AIM OF THE TASK ::
Check every line below, and copy those that include "agent".
....................
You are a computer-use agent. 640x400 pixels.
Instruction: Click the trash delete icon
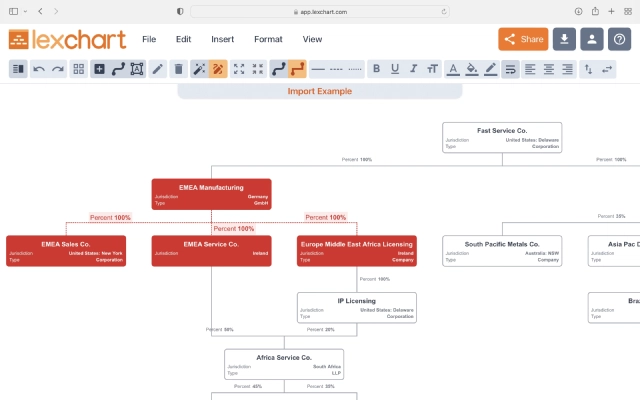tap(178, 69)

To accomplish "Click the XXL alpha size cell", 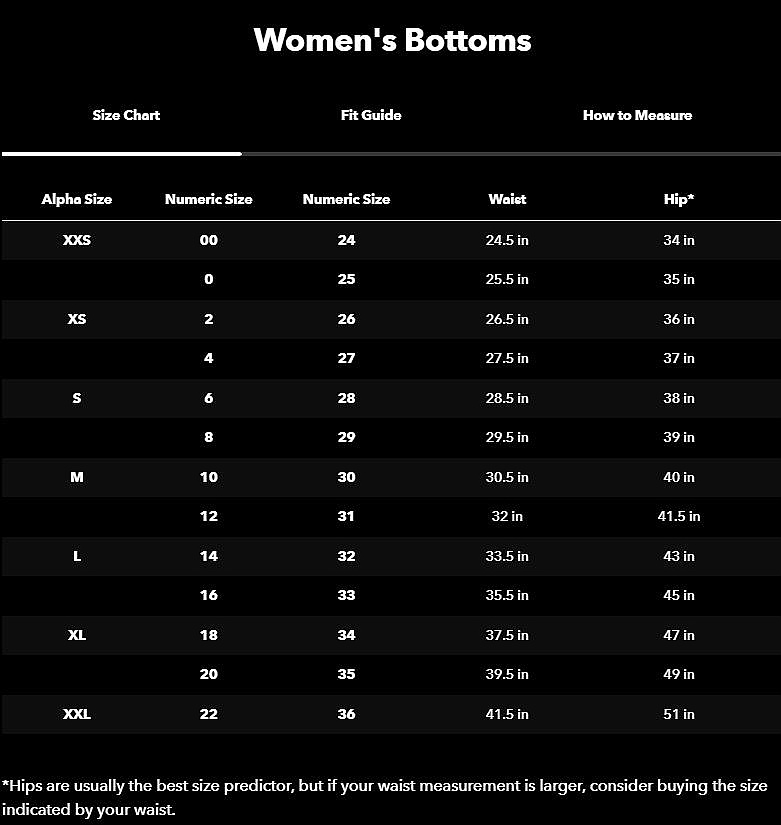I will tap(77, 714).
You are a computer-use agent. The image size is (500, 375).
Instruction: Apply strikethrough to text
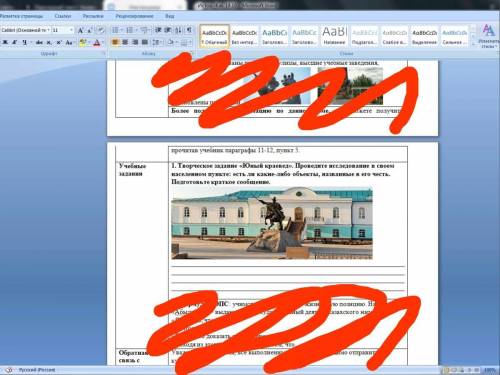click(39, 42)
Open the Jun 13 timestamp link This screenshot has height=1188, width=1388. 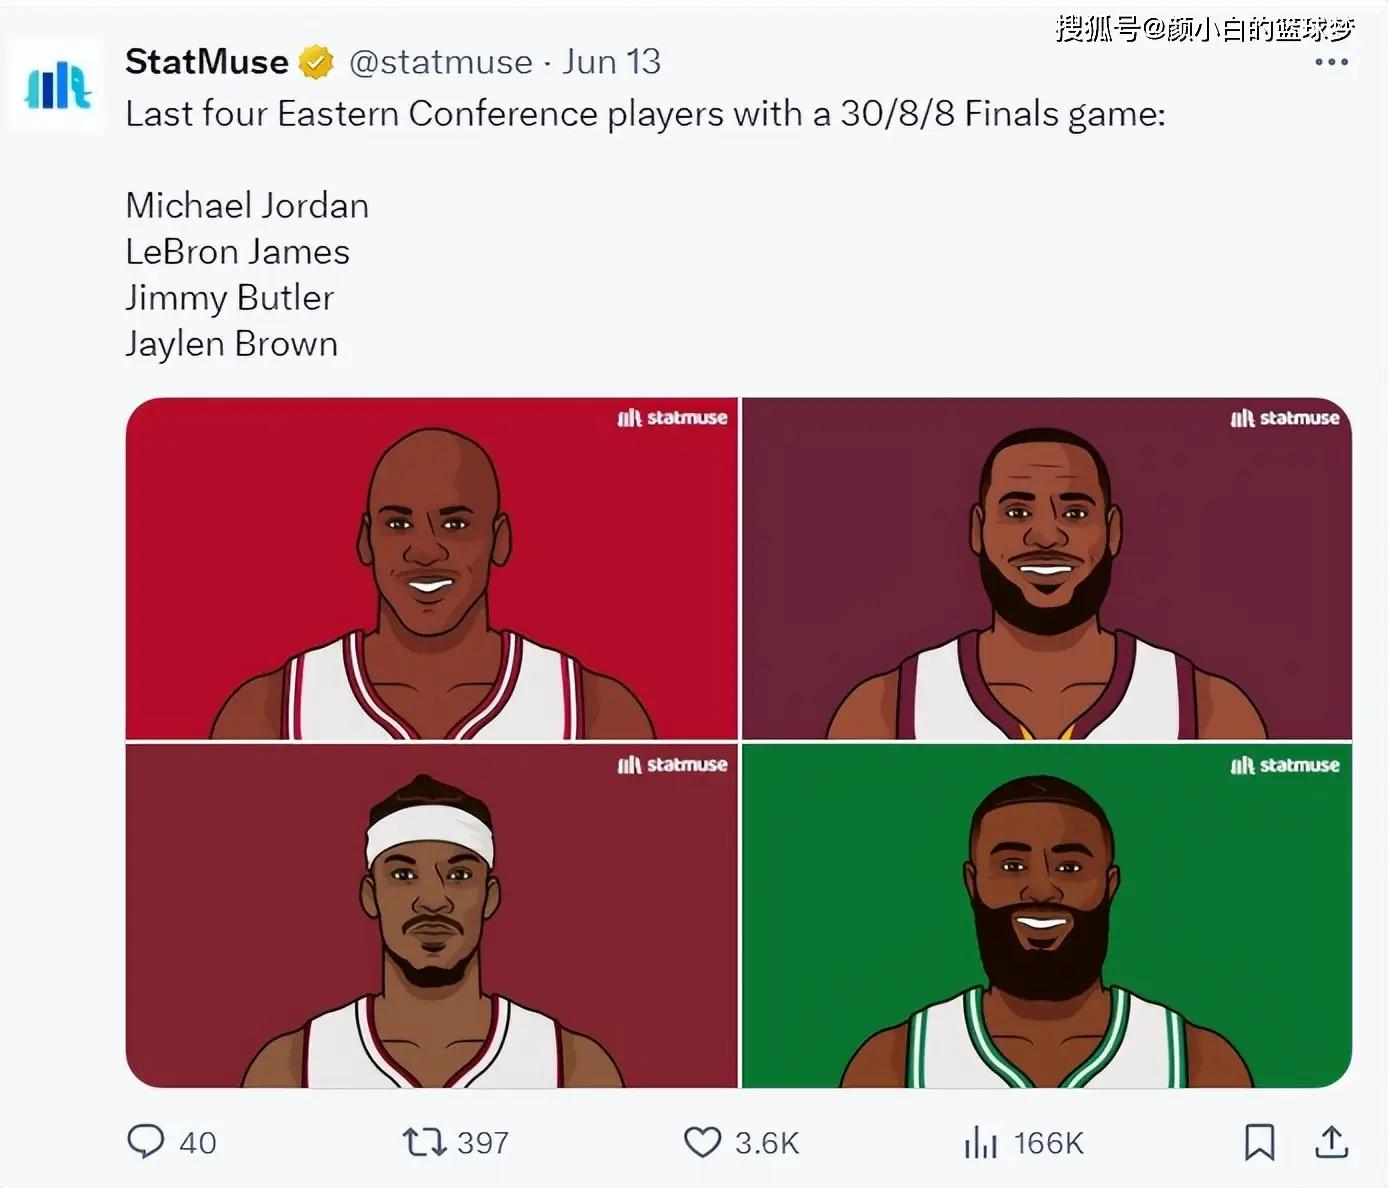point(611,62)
....................
SOLUTION ::
You are a computer-use agent. 640x400 pixels.
You are a computer-use agent. The image size is (500, 375).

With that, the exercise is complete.